俵 それだけ婦人科がんの情報は開かれていなかったということですね。
まつばら あるがん専門医は「婦人科がん医療は暗黒大陸だ」とおっしゃいました。
俵 「あいあい」は電話相談をやっていらっしゃるの? あなた自身が相談にのるの?
まつばら はい。
俵 どのような相談が多いですか?
まつばら 多いのは「いい医師、医療機関を知りたい」「治療法が決められないけどどうしたらいいか」「医師とコミュニケーションが取れない」など。少数ながら「これからどうやって生きていったらよいか」「お墓をどうしたらいいか」など、多岐にわたっています。

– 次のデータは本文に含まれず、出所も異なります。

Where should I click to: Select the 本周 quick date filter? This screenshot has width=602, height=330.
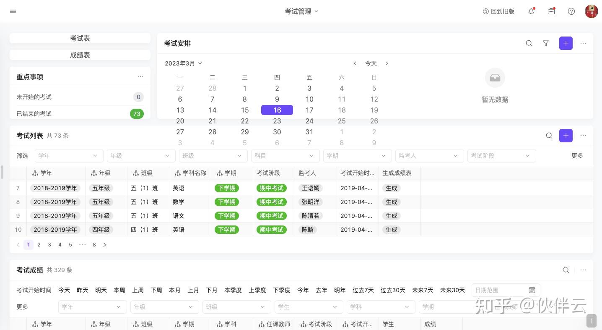[x=119, y=290]
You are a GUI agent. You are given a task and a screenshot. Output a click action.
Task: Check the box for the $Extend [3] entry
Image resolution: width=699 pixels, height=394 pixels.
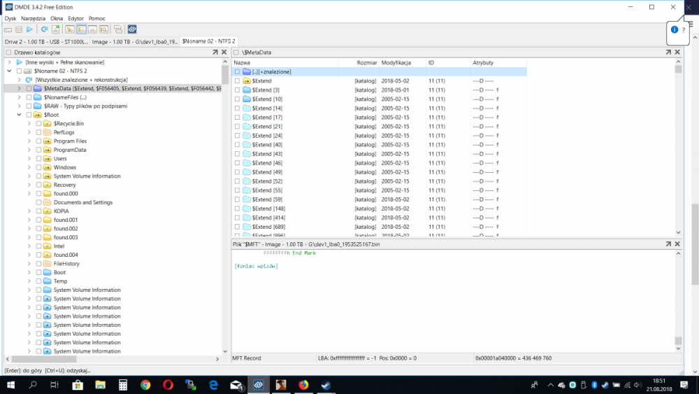coord(237,90)
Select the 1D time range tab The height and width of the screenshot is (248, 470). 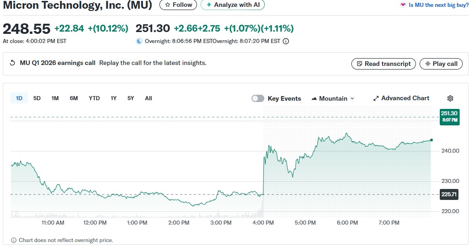pyautogui.click(x=19, y=98)
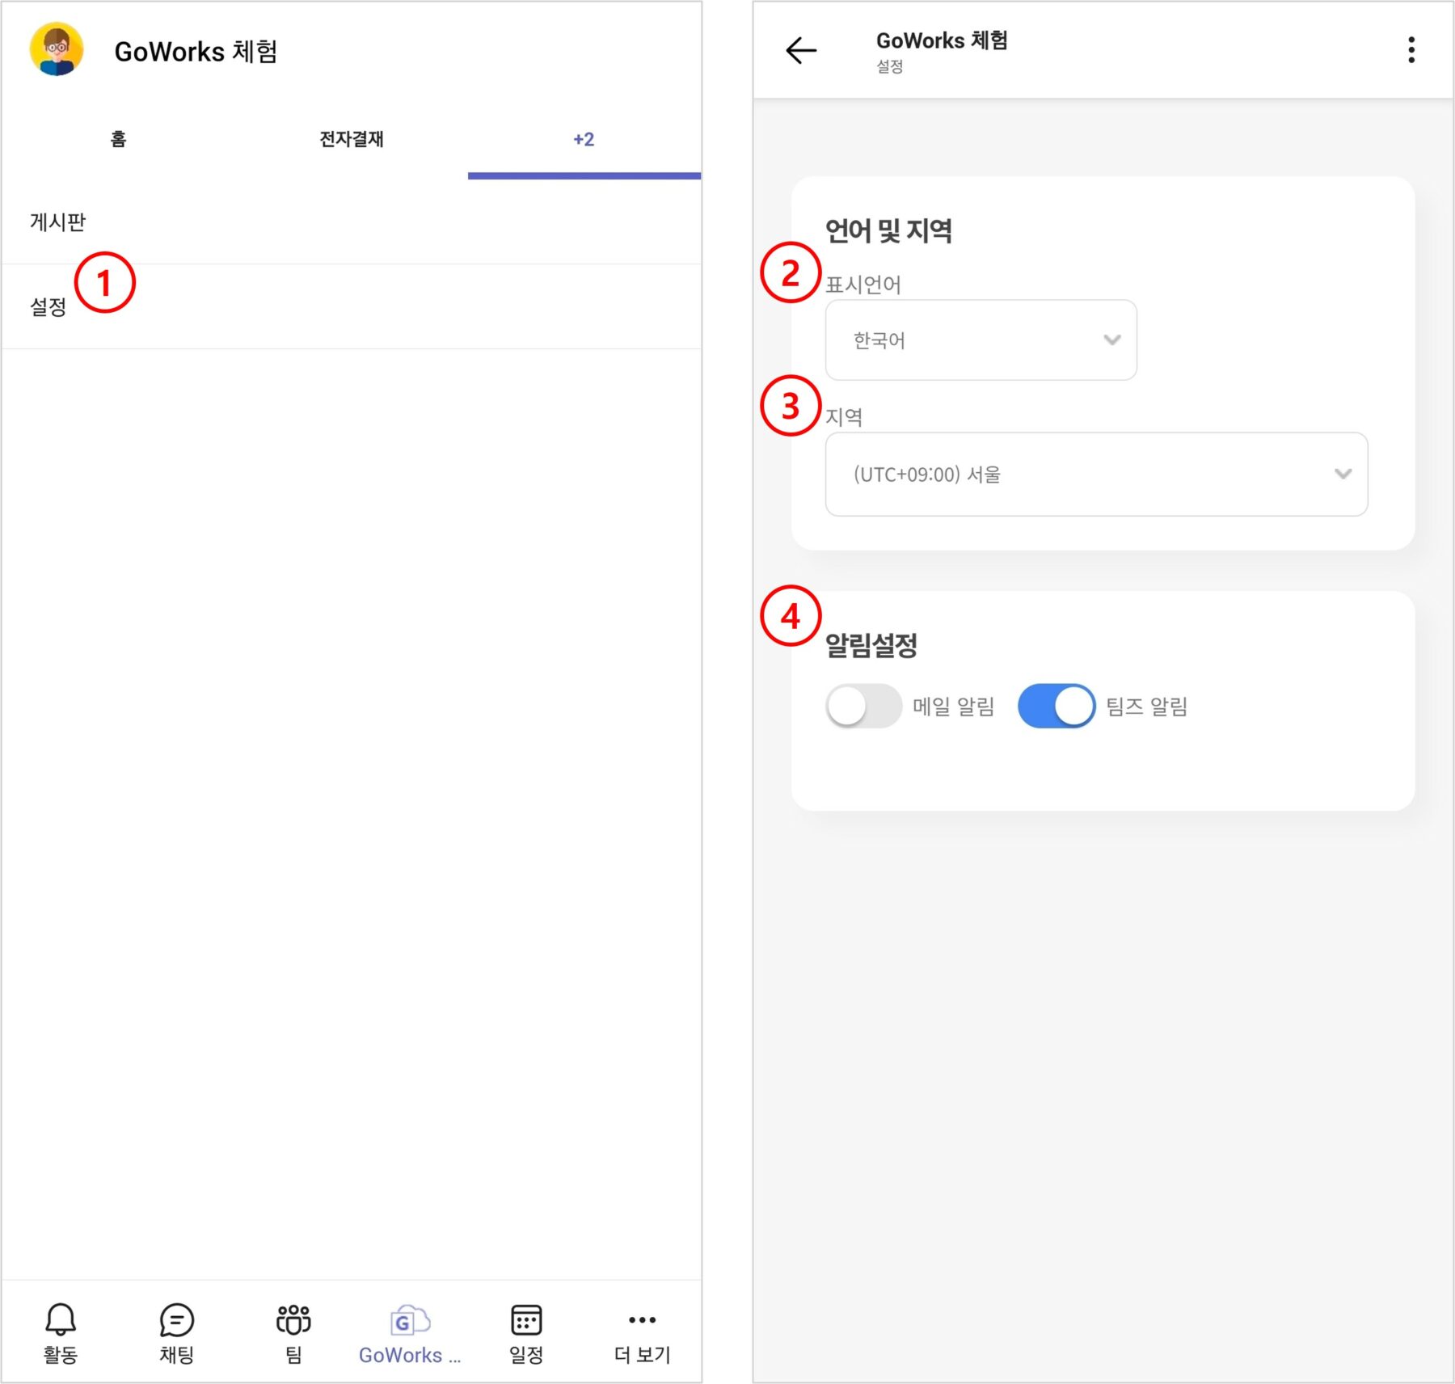This screenshot has height=1384, width=1455.
Task: Go back using the left arrow
Action: pyautogui.click(x=801, y=50)

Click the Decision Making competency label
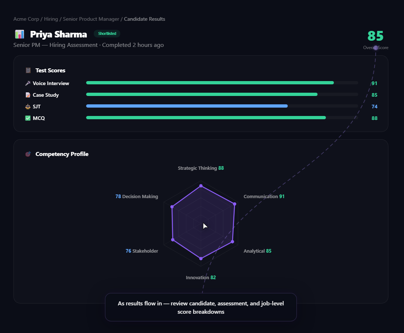(137, 196)
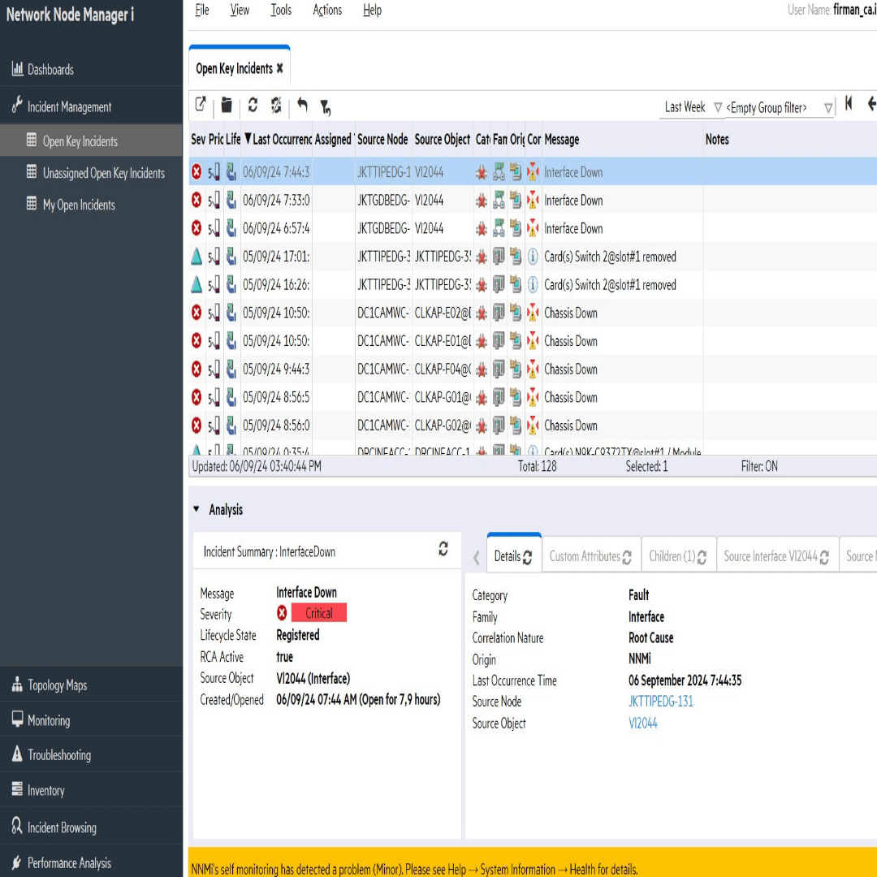
Task: Open the Actions menu
Action: 327,11
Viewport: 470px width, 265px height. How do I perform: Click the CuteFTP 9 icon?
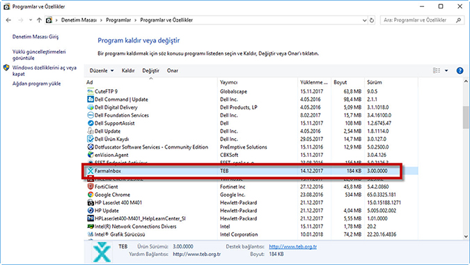(91, 91)
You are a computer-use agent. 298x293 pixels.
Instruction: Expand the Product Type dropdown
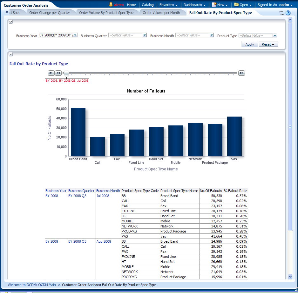275,36
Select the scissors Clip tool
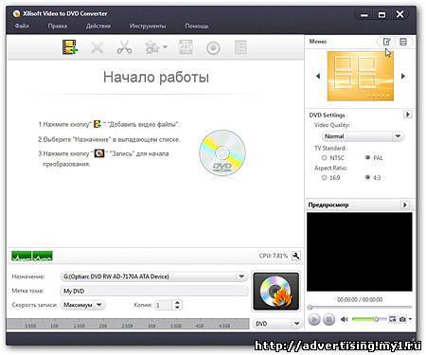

俵 お墓まで! 私の会の場合はね、術後退院後のクオリティ・オブ・ライフ という観点の質問が多いですね。温泉は一つのシンボルですけれども。今会員が400人をちょっと超えていますが、いろんな支部の人たちと話していると『あの病院のあの先生がとってもよかった』という会員と、同じ医師に正反対の評価をする人がいます。そういうのをしばしば聞いているとあなたがおっしゃった“万人にとっての名医は存在しない”という考え方はその通りだと思います。